# THE EXERCISE
Rewrite the records below, changing every "GUI agent" to "GUI assistant" and leaving everything else as it is.

# RAW DATA
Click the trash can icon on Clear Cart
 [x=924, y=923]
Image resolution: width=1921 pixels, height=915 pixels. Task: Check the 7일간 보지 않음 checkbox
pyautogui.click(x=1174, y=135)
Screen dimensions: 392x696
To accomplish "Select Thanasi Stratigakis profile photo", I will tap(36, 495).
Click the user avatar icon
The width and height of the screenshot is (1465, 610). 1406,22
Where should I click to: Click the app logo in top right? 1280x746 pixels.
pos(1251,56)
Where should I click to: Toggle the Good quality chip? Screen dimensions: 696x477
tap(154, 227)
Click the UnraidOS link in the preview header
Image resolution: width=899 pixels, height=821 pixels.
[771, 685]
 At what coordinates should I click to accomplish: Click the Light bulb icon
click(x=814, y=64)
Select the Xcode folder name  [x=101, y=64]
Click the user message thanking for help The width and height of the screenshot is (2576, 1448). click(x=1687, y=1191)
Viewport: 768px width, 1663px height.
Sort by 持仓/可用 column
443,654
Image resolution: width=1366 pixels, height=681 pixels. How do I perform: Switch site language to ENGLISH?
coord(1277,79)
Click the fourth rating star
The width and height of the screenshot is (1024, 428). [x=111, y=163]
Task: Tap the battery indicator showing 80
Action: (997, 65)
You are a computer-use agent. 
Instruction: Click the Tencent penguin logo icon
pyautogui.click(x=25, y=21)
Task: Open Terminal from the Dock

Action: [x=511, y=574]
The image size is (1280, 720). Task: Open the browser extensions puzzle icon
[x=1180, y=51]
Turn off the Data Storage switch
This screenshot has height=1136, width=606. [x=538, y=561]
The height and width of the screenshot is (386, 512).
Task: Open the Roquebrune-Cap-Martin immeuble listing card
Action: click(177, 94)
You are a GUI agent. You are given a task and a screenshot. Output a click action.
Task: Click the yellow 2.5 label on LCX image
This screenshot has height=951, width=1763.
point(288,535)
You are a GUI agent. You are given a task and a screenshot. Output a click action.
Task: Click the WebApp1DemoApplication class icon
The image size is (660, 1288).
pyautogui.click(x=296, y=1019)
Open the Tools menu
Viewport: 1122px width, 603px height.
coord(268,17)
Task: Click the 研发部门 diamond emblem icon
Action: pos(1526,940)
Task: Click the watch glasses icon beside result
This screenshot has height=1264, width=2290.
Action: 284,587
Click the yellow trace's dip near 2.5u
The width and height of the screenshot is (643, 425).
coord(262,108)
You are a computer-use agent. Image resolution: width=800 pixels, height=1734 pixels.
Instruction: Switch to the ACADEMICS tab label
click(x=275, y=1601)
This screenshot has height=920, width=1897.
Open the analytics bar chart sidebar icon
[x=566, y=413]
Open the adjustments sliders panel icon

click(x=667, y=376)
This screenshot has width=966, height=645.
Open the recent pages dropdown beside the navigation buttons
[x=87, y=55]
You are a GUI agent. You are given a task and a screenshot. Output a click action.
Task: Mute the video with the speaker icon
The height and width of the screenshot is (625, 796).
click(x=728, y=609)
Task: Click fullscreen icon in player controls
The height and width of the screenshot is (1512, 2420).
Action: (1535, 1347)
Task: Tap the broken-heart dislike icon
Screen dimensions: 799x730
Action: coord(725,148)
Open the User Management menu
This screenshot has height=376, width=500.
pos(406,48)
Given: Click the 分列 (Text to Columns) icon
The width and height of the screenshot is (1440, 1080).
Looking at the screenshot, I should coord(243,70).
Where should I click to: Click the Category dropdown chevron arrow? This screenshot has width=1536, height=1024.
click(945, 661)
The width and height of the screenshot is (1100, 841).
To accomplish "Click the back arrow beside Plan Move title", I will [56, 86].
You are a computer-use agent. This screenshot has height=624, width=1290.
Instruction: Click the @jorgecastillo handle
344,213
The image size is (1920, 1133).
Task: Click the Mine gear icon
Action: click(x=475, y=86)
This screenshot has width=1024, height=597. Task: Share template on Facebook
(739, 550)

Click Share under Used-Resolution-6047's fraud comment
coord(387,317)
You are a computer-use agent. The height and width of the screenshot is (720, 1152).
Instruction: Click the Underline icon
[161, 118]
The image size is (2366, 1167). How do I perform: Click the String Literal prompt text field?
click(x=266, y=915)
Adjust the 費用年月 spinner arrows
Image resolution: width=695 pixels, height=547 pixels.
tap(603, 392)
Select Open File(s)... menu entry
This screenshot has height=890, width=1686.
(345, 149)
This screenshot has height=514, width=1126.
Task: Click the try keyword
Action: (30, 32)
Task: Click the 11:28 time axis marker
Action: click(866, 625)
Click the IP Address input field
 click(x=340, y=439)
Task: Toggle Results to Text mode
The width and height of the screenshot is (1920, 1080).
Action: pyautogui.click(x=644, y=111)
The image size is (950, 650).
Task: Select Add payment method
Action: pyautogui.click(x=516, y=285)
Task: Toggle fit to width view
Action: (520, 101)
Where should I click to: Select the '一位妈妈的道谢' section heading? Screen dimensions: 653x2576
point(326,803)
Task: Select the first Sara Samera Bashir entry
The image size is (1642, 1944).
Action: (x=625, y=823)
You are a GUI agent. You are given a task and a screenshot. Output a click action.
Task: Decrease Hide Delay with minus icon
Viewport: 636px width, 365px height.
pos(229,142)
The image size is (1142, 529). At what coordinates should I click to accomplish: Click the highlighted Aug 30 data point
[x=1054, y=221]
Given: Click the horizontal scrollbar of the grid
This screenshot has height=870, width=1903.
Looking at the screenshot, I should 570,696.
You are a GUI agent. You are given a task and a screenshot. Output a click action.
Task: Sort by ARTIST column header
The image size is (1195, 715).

# OUTPUT OF THE EXERCISE
Click the trash can icon on Clear Cart
 [x=924, y=923]
Image resolution: width=1921 pixels, height=915 pixels. Task: Check the 7일간 보지 않음 checkbox
pyautogui.click(x=1174, y=135)
Screen dimensions: 392x696
To accomplish "Select Thanasi Stratigakis profile photo", I will tap(36, 495).
Click the user avatar icon
The width and height of the screenshot is (1465, 610). 1406,22
Where should I click to: Click the app logo in top right? 1280x746 pixels.
pos(1251,56)
Where should I click to: Toggle the Good quality chip? Screen dimensions: 696x477
tap(154, 227)
Click the UnraidOS link in the preview header
Image resolution: width=899 pixels, height=821 pixels.
[771, 685]
 At what coordinates should I click to accomplish: Click the Light bulb icon
click(x=814, y=64)
Select the Xcode folder name  [x=101, y=64]
Click the user message thanking for help The width and height of the screenshot is (2576, 1448). click(x=1687, y=1191)
Viewport: 768px width, 1663px height.
Sort by 持仓/可用 column
443,654
Image resolution: width=1366 pixels, height=681 pixels. How do I perform: Switch site language to ENGLISH?
coord(1277,79)
Click the fourth rating star
The width and height of the screenshot is (1024, 428). [x=111, y=163]
Task: Tap the battery indicator showing 80
Action: (997, 65)
You are a computer-use agent. 
Instruction: Click the Tencent penguin logo icon
pyautogui.click(x=25, y=21)
Task: Open Terminal from the Dock

Action: [x=511, y=574]
The image size is (1280, 720). Task: Open the browser extensions puzzle icon
[x=1180, y=51]
Turn off the Data Storage switch
This screenshot has height=1136, width=606. [x=538, y=561]
The height and width of the screenshot is (386, 512).
Task: Open the Roquebrune-Cap-Martin immeuble listing card
Action: click(177, 94)
You are a GUI assistant. You are given a task and a screenshot. Output a click action.
Task: Click the yellow 2.5 label on LCX image
This screenshot has height=951, width=1763.
point(288,535)
You are a GUI assistant. You are given a task and a screenshot. Output a click action.
Task: Click the WebApp1DemoApplication class icon
The image size is (660, 1288).
pyautogui.click(x=296, y=1019)
Open the Tools menu
Viewport: 1122px width, 603px height.
coord(268,17)
Task: Click the 研发部门 diamond emblem icon
Action: pos(1526,940)
Task: Click the watch glasses icon beside result
This screenshot has height=1264, width=2290.
Action: 284,587
Click the yellow trace's dip near 2.5u
The width and height of the screenshot is (643, 425).
coord(262,108)
You are a computer-use agent. Image resolution: width=800 pixels, height=1734 pixels.
Instruction: Switch to the ACADEMICS tab label
click(x=275, y=1601)
This screenshot has height=920, width=1897.
Open the analytics bar chart sidebar icon
[x=566, y=413]
Open the adjustments sliders panel icon

click(x=667, y=376)
This screenshot has width=966, height=645.
Open the recent pages dropdown beside the navigation buttons
[x=87, y=55]
You are a GUI assistant. You are given a task and a screenshot. Output a click action.
Task: Mute the video with the speaker icon
The height and width of the screenshot is (625, 796).
click(x=728, y=609)
Task: Click fullscreen icon in player controls
The height and width of the screenshot is (1512, 2420).
Action: (1535, 1347)
Task: Tap the broken-heart dislike icon
Screen dimensions: 799x730
Action: coord(725,148)
Open the User Management menu
This screenshot has height=376, width=500.
pos(406,48)
Given: Click the 分列 (Text to Columns) icon
The width and height of the screenshot is (1440, 1080).
Looking at the screenshot, I should coord(243,70).
Where should I click to: Click the Category dropdown chevron arrow? This screenshot has width=1536, height=1024.
click(945, 661)
The width and height of the screenshot is (1100, 841).
To accomplish "Click the back arrow beside Plan Move title", I will [56, 86].
You are a computer-use agent. This screenshot has height=624, width=1290.
Instruction: Click the @jorgecastillo handle
344,213
The image size is (1920, 1133).
Task: Click the Mine gear icon
Action: click(x=475, y=86)
This screenshot has width=1024, height=597. Task: Share template on Facebook
(739, 550)

Click Share under Used-Resolution-6047's fraud comment
coord(387,317)
You are a computer-use agent. The height and width of the screenshot is (720, 1152).
Instruction: Click the Underline icon
[161, 118]
The image size is (2366, 1167). How do I perform: Click the String Literal prompt text field?
click(x=266, y=915)
Adjust the 費用年月 spinner arrows
Image resolution: width=695 pixels, height=547 pixels.
tap(603, 392)
Select Open File(s)... menu entry
This screenshot has height=890, width=1686.
(345, 149)
This screenshot has height=514, width=1126.
Task: Click the try keyword
Action: (30, 32)
Task: Click the 11:28 time axis marker
Action: click(866, 625)
Click the IP Address input field
 click(x=340, y=439)
Task: Toggle Results to Text mode
The width and height of the screenshot is (1920, 1080).
Action: pyautogui.click(x=644, y=111)
The image size is (950, 650).
Task: Select Add payment method
Action: pyautogui.click(x=516, y=285)
Task: Toggle fit to width view
Action: (520, 101)
Where should I click to: Select the '一位妈妈的道谢' section heading? Screen dimensions: 653x2576
point(326,803)
Task: Select the first Sara Samera Bashir entry
The image size is (1642, 1944).
Action: (x=625, y=823)
You are a GUI assistant. You are given a task and a screenshot. Output a click action.
Task: Decrease Hide Delay with minus icon
Viewport: 636px width, 365px height.
pos(229,142)
The image size is (1142, 529). At what coordinates should I click to accomplish: Click the highlighted Aug 30 data point
[x=1054, y=221]
Given: Click the horizontal scrollbar of the grid
This screenshot has height=870, width=1903.
Looking at the screenshot, I should 570,696.
You are a GUI assistant. You are given a task and a screenshot. Output a click action.
Task: Sort by ARTIST column header
The image size is (1195, 715).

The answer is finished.